4. Suppose the government of a large open economy announces a major expansion of government spending to dig a tunnel to the earth's core, to be financed entirely by borrowing. What effect does this have on the world real interest rate, national saving, investment, and the current account balance in equilibrium?

5. Due to a change in the regulatory structure of a small open economy, the desired capital stock becomes higher for both private investment and public investment. Increased government investment spending is financed by borrowing, not by higher taxes. If both types of investment rise at the same time will there be `twin deficits'?

6. Briefly describe the difficulties that the Bank of Canada encountered with monetary targeting. How did the Bank respond to these problems?

7. What are the leading explanations for the productivity growth slowdown?

Part B
Answer 3 of the following 4 questions.

8. In the past ten years, Patagonia's total output has increased from 2000 to 3000, the capital stock has risen from 4000 to 5200 and the labour force has risen from 400 to 580. Suppose K=0.4 and N=0.6.

(a) How much did capital contribute to economic growth over the decade?

(b) How much did labour contribute to economic growth over the decade?

(c) How much did productivity contribute to economic growth over the decade?

9. Suppose the money demand function is M/P= 1000 + 0.2Y - 1000i

(a) Calculate velocity if Y=2000 and i=0.10.

(b) If the money supply Ms is 2600, what is the price level?

(c) Now suppose the nominal interest rate rises to 0.15, but Y and Ms are unchanged. What happens to velocity and the price level? So if the nominal interest rate were to rise from 0.10 to 0.15 over the course of the year, with Y remaining at 2000, what would the inflation rate be?

10. The government of a small open economy announces a tax cut of 100 this year combined with a tax increase of 110 next year, when the interest rate is 10%.
What are the effects of this change on the world real interest rate, national saving, investment, and the current account balance in equilibrium when

(a) Ricardian equivalence holds?

(b) Ricardian equivalence does not hold?

11. In January, 1994 Canada had a labour force of 14,011, employment of 12,309, and there were 7544 (all in thousands of people) not in the labour force.

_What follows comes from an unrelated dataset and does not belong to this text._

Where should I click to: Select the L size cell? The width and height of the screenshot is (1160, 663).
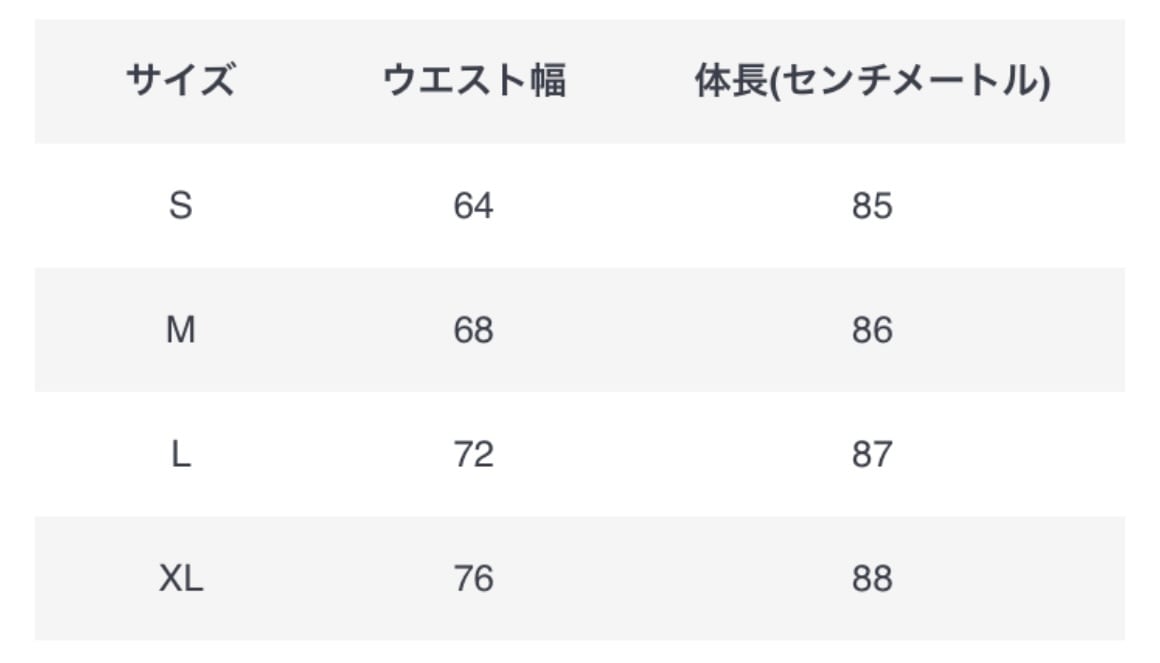[x=180, y=455]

(a) Calculate the unemployment rate.

(b) Calculate the particiaption rate.

(c) Calculate the employment ratio.


[Questions][Answers]

Economics 222, Winter 1995
Mid-term Test Answers


1. GDP is output produced in a country, while GNP is output produced by domestically-owned factors. The difference is net factor payments. In Canada GNP is less than GDP because of foreign ownership (NFP is negative). For countries with many citizens working abroad GNP is greater than GDP.

2. The production function shifts up, as more ouput can be produced with the same quantities of capital and labour. Both marginal products rise, typically. Thus labour demand rises too, because it is given by the marginal product of labour. With this shift in labour demand, employment and real wages rise.

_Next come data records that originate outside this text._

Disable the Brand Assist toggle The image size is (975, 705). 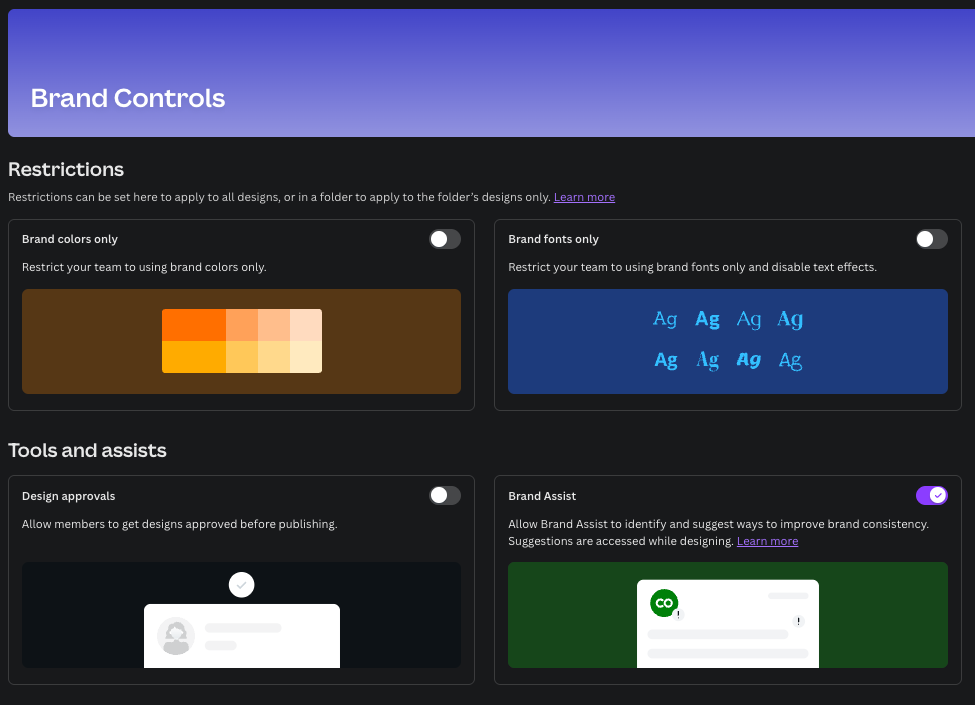[x=931, y=496]
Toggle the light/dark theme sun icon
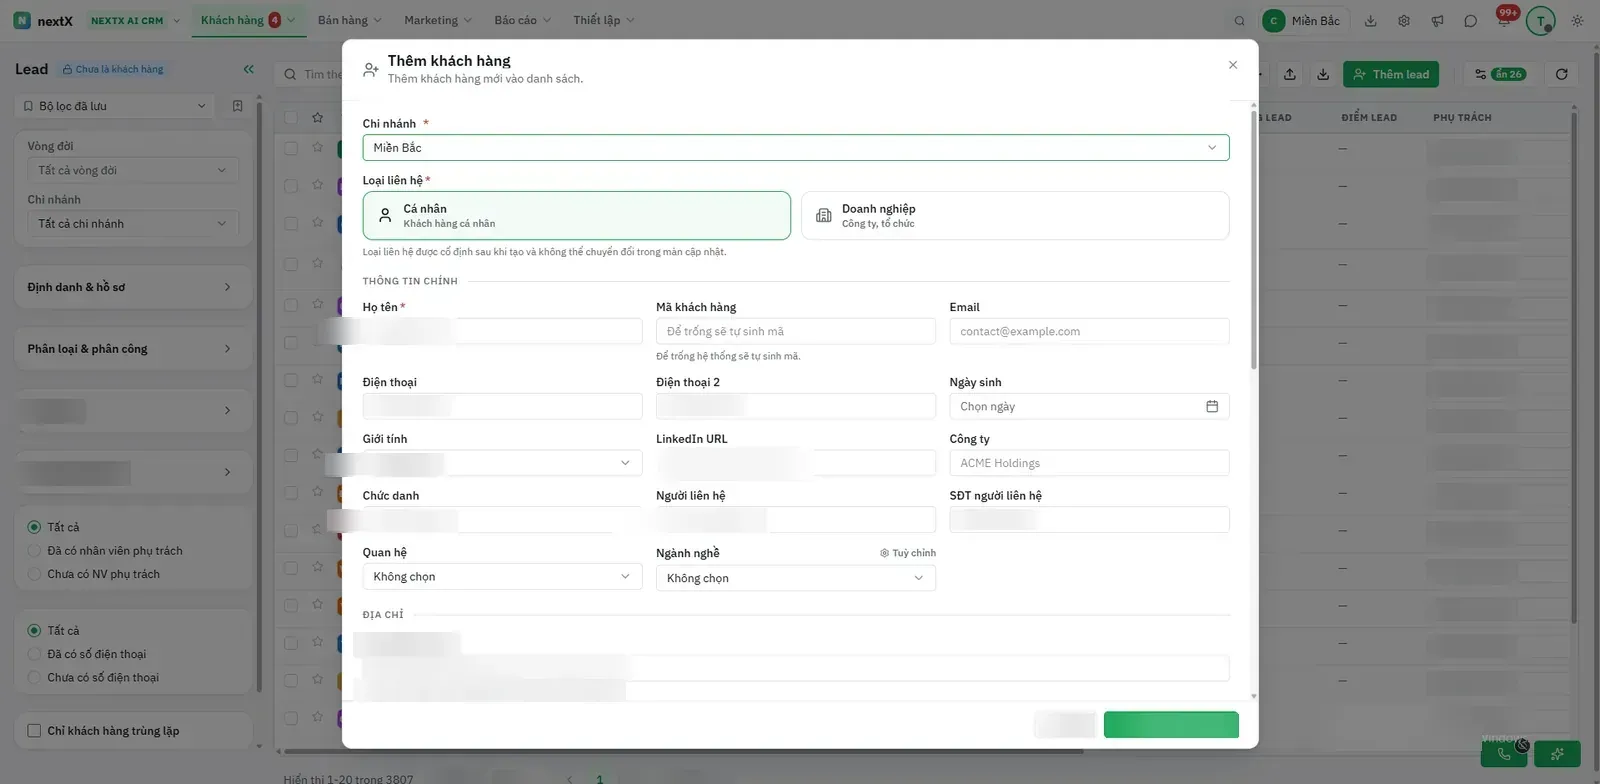Screen dimensions: 1600x784 coord(1577,20)
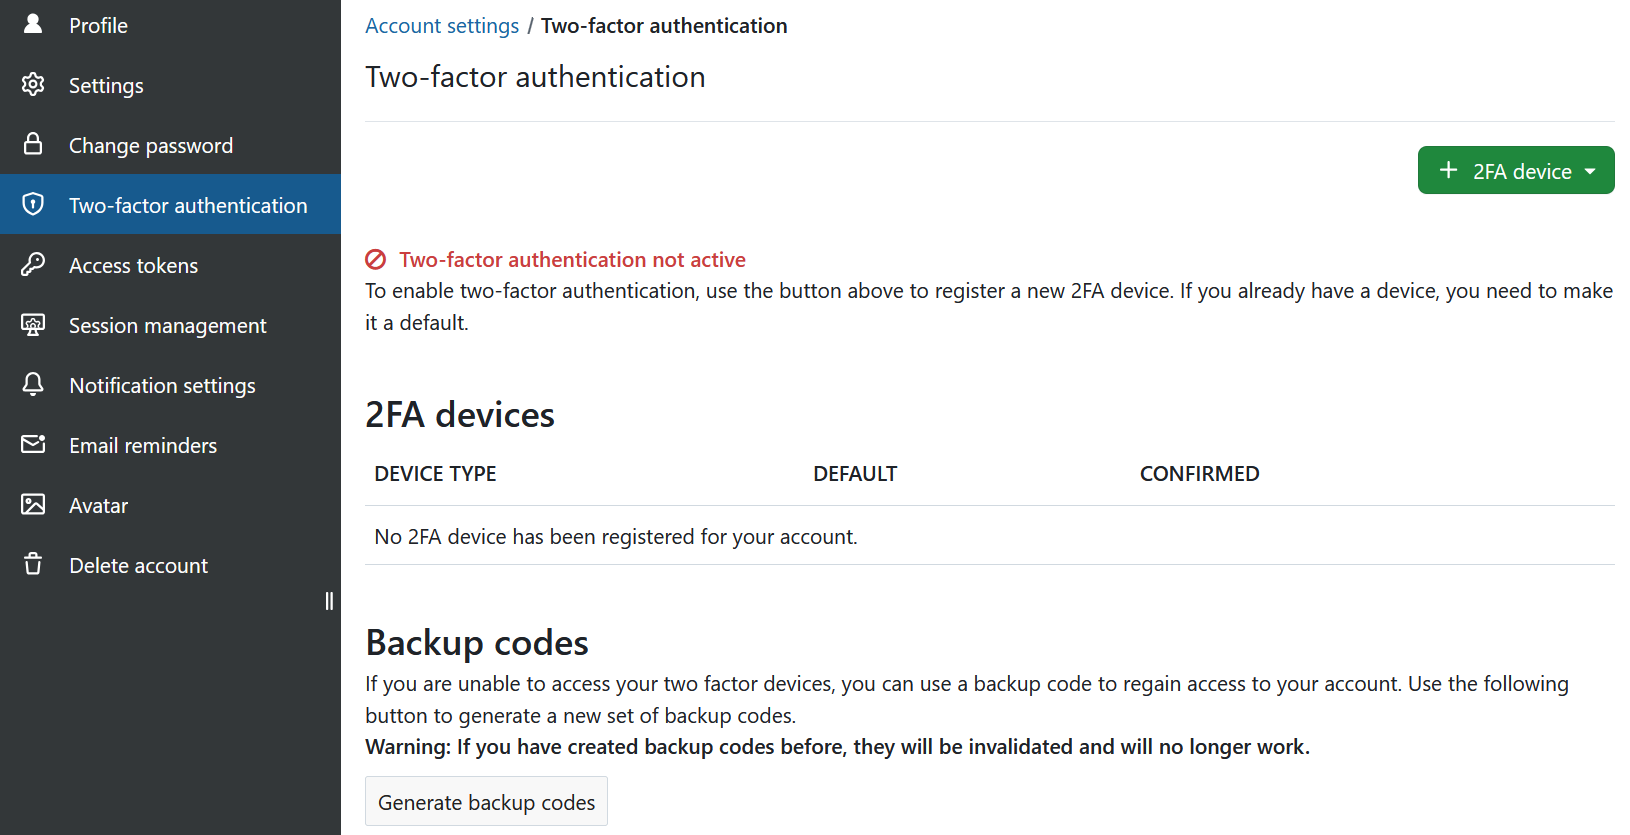This screenshot has height=835, width=1630.
Task: Collapse the sidebar using the divider handle
Action: [x=329, y=600]
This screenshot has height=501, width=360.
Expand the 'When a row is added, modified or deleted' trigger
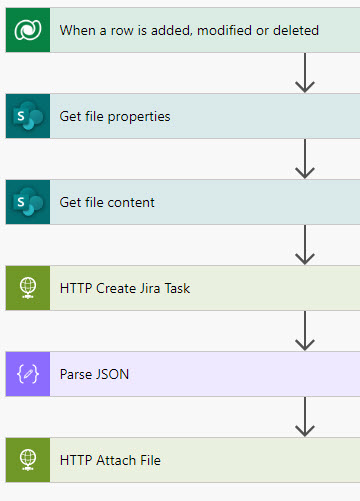pos(183,30)
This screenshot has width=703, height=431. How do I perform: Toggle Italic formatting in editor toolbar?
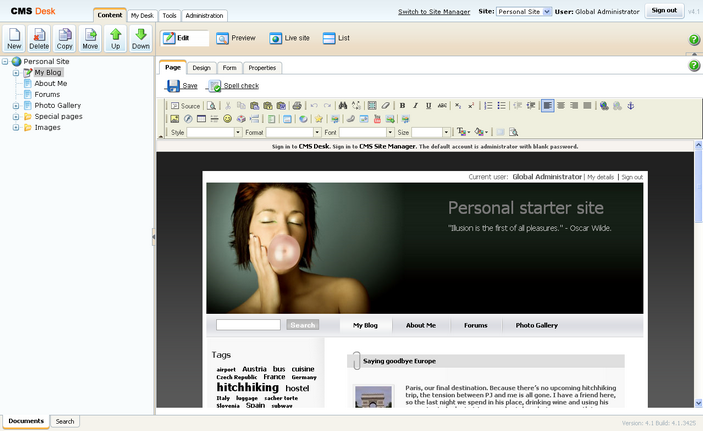pos(415,105)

3. National saving rises so the desired saving curve shifts right. As a result, the real interest rate declines and investment rises along with saving.

4. Desired national saving shifts left, causing the equilibrium world real interest rate to rise, investment to fall, desired national saving to fall, and the current account balance to fall.

5. Yes. Desired saving shifts left, desired investment shifts right so the current account balance declines. There are twin deficits.

6. The Bank tried to control the growth of M1 so as to control inflation. It targeted M1 from 1975 to 1982. Because of financial innovation (the introduction of substitutes for M1) money demand was significantly less than the Bank had anticipated, so policy was too expansionary. The Bank responded by broadening the definition of M1 to include some new types of bank accounts and then eventually abandoned M1 targeting.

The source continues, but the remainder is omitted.